The first list of fungal ‘priority pathogens’ was released by the World Health Organization in 2022, with a warning that some species are increasingly drug-resistant and becoming more widespread [1]. Indeed, the incidence of fungal infections is rising globally. This is due, in part, to the growing number of immune-suppressed populations that are susceptible to such infections and, in part, due to the high proportion of antifungal treatment failures that result in more than 1.5 million deaths annually [2]. Treatment failures may occur because of poor drug penetrance into infected organs, weakened patient immunity that normally enhances drug efficacy, and fungal drug responses that enable growth in the presence of the drug. The latter include antifungal drug resistance, tolerance, and heteroresistance. Candida albicans is the most prevalent cause of fungal infections in Western hospitals and reports of drug-resistant C. albicans drug isolates are relatively rare [3]; the increase in clinical drug resistance is driven largely by the increased prevalence of non-albicans Candida species that are intrinsically drug-resistant. Nonetheless, the high treatment failure frequency (30–50% mortality) is far more frequent than the prevalence of drug-resistant isolates, and we suggest that heteroresistance and tolerance to antifungals may explain some of this discrepancy.

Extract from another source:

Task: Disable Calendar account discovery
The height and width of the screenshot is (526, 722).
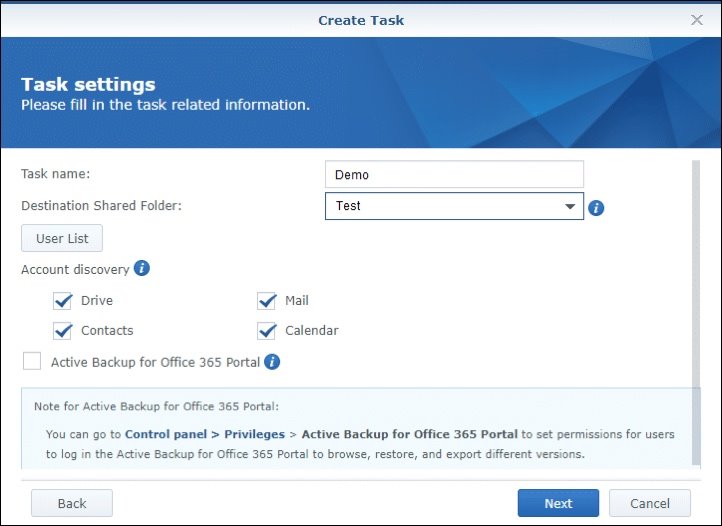Action: 266,331
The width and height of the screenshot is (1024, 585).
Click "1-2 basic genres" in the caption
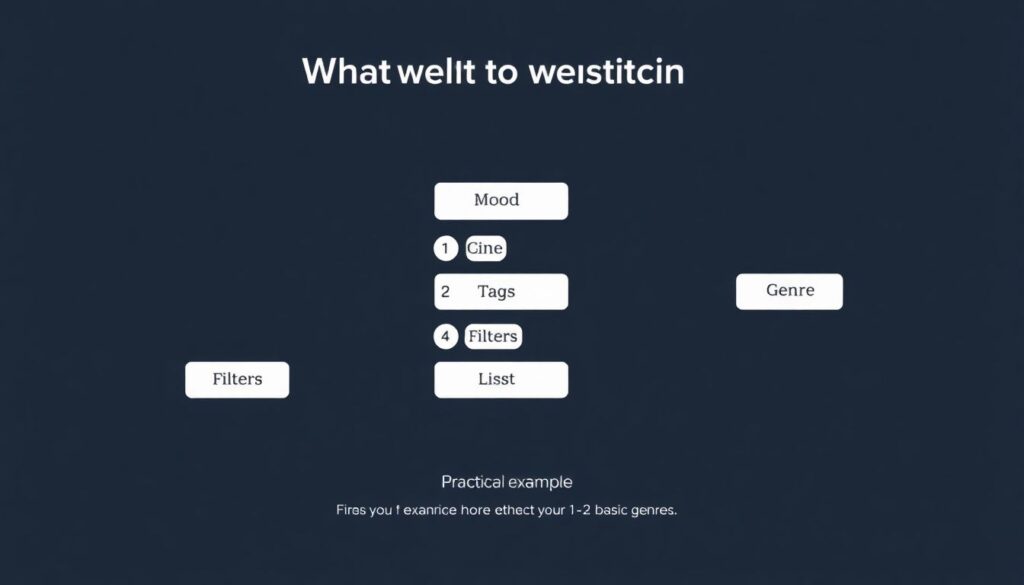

Fungi are eukaryotes and share conserved metabolic and regulatory pathways with their mammalian hosts, complicating the search for effective antifungal drug targets. In addition, some pathogenic species are intrinsically resistant to at least one of the three clinically available drug classes (azoles, echinocandins, and polyenes). We posit that antifungal drug resistance, heteroresistance, and tolerance contribute to treatment failures and infection recurrence 4, 5, 6••. This review will define antifungal drug resistance, heteroresistance, and tolerance and discuss what we know about intrinsic and acquired drug responses, the molecular mechanisms that drive them, and how we might prevent the emergence of these responses in pathogens.